Conditional Requests to resolve semaphore and confidentiality concerns from Kjetil Kjernsmo on 2020-01-16 (public-sparql-12@w3.org from January 2020)

From: Kjetil Kjernsmo <kjetil@kjernsmo.net>
Date: Thu, 16 Jan 2020 13:31:28 +0100
To: "SPARQL 1.2 Community Group" <public-sparql-12@w3.org>
Message-ID: <1979145.1LmWpcyDzi@owl>
Hi all,

I'm working on the Solid project[1], where we use Semantic Web technologies 
intensively. For now, SPARQL is only used on the server side to update 
documents, and not using the SPARQL Protocol, a SPARQL 1.1 Update query is 
passed as the body of a PATCH request[2]. 

We have an open issue on the level of SPARQL 1.1 Update support Solid should 
require[3], and I have been working on two points where there are some 
tensions. I have a rather involved proposal to address them both in a 
backwards compatible way, that I want to air with you. The TL;DR is: We 
should support issue 63 [4] and introduce a conditional request header into 
HTTP.

These are the issues:

1) A semaphore mechanism for updates.

Imagine a room crowded by thousands of people who co-edit a document in real 
time. Neither locking the document for every write nor using a simple ETag 
for the entire document will be sufficiently scalable. We are obviously looking 
into CRDT's, but lets not go there for now.

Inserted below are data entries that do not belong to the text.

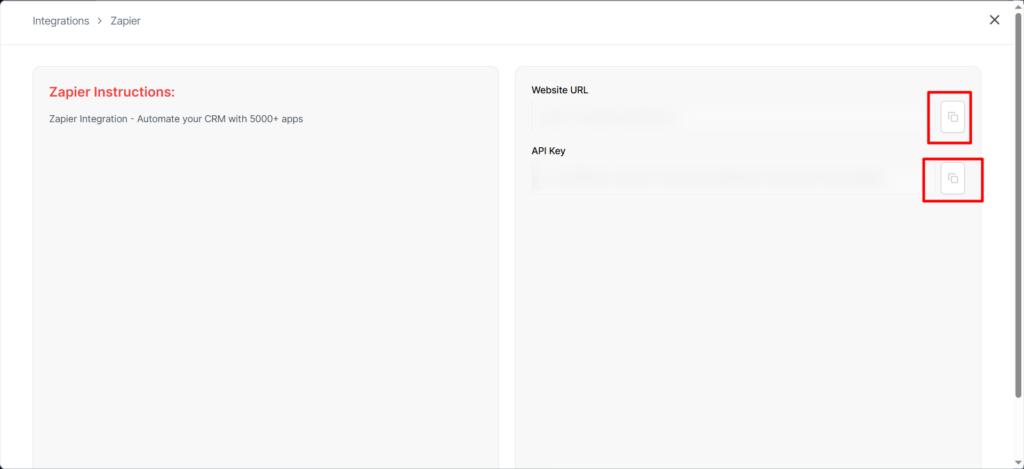This screenshot has width=1024, height=469.
Task: Copy the API Key using the copy icon
Action: 952,179
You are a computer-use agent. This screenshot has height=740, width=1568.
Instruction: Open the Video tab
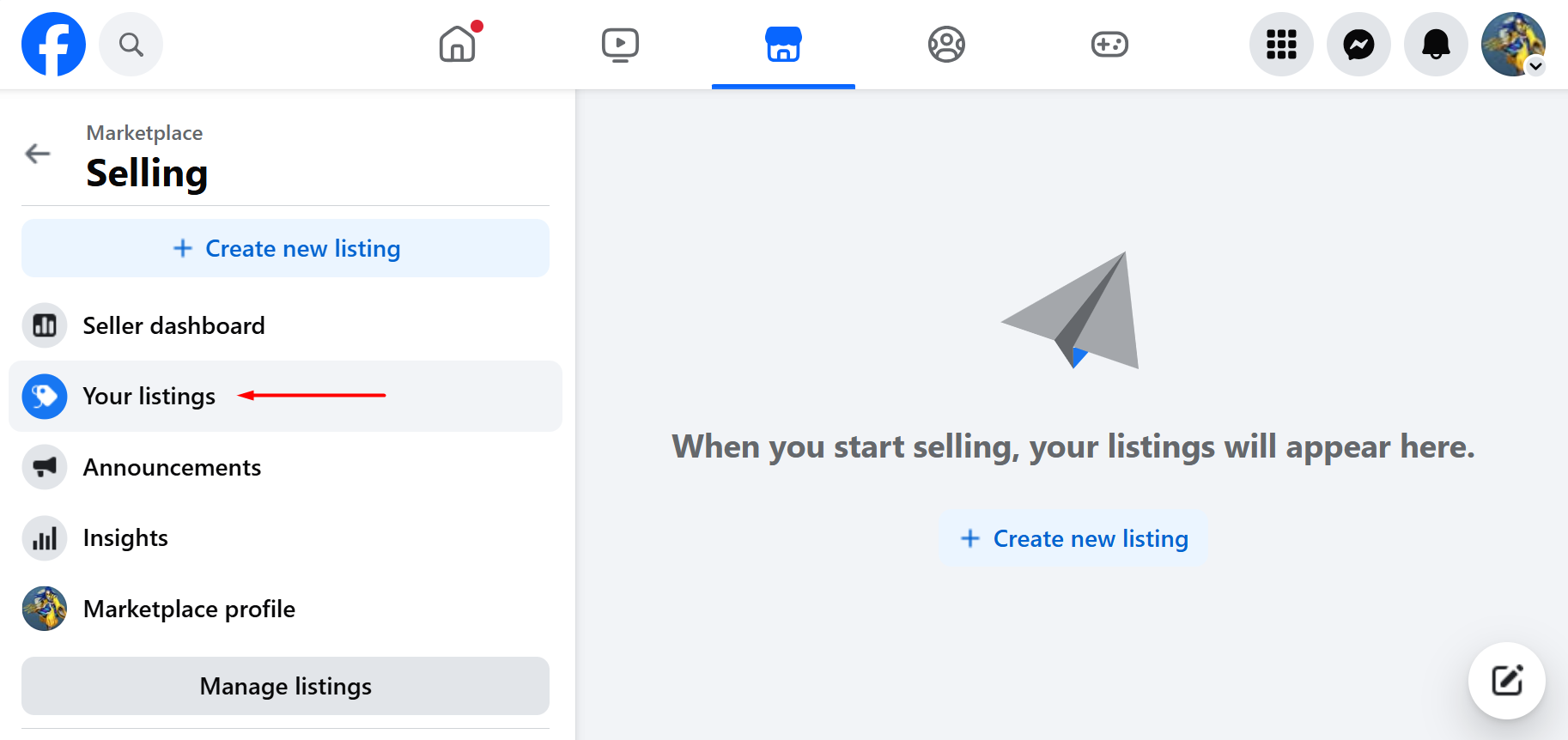click(620, 45)
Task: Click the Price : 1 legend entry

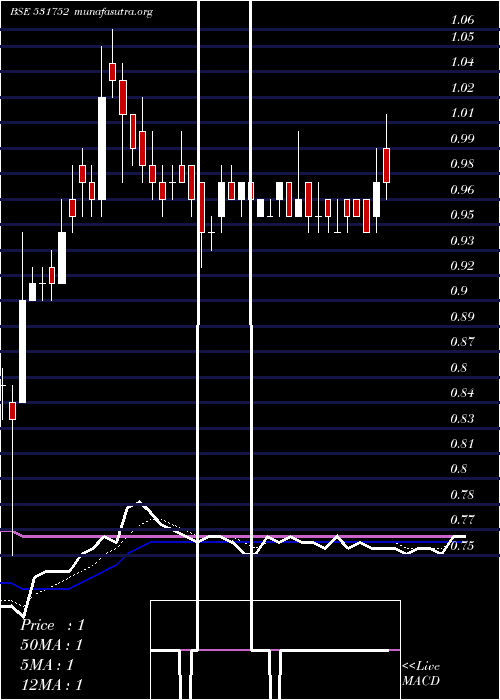Action: click(52, 625)
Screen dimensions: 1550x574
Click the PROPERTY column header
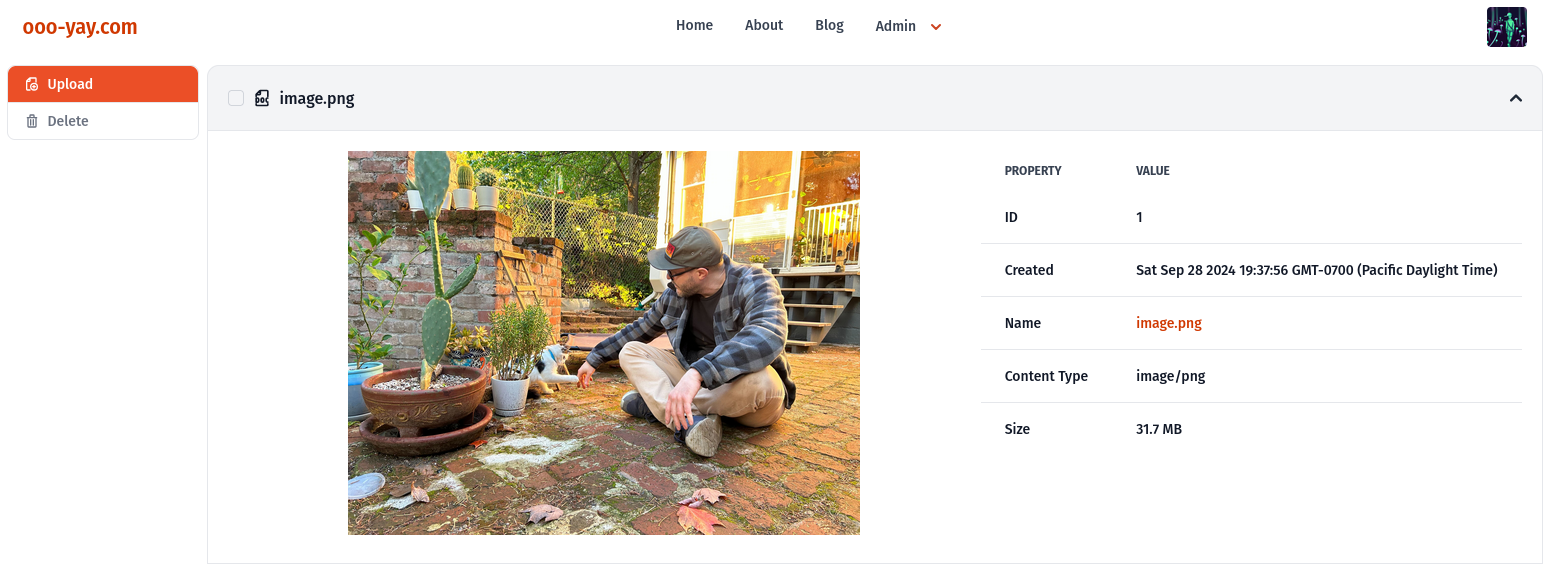pyautogui.click(x=1033, y=171)
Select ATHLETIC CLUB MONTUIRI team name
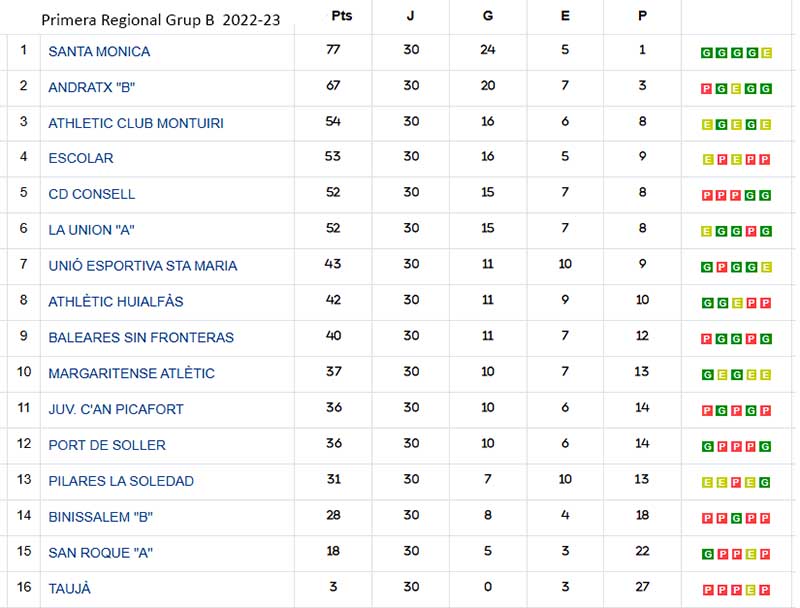800x608 pixels. [x=136, y=123]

Concretely, say that client 1 goes:

DELETE DATA { <foo> <baz> "Dahut" } ;
INSERT DATA { <foo> <baz> "Bar" }

independently, client 2 goes 

DELETE DATA { <foo> <baz> "Dahut" } ;
INSERT DATA { <foo> <baz> "Foobar" }

before the first client as finished. In that case, the Solid implementation 
would return a 409 Conflict to the second client. This comes from a suggestion 
TimBL made in a Design Issue[5] that we introduce a semaphore mechanism. I 
took this issue to [6]. I have been conflicted myself over this solution 
because of the tension between protocol and query language levels, and I was 
also not able to answer the comments there.

I then came to realize that an ability to see if a DELETE fails or succeeds 
has other implications for Solid too, as we have a permission system with 
Read, Write, Append and Control.

Ideally, DELETE should only require Write permission, but if you can infer 
from the status code whether a triple existed, then arguably, it should 
require a Read permission. So, the second issue is, broadly

2) A mechanism to communicate status from write queries safely.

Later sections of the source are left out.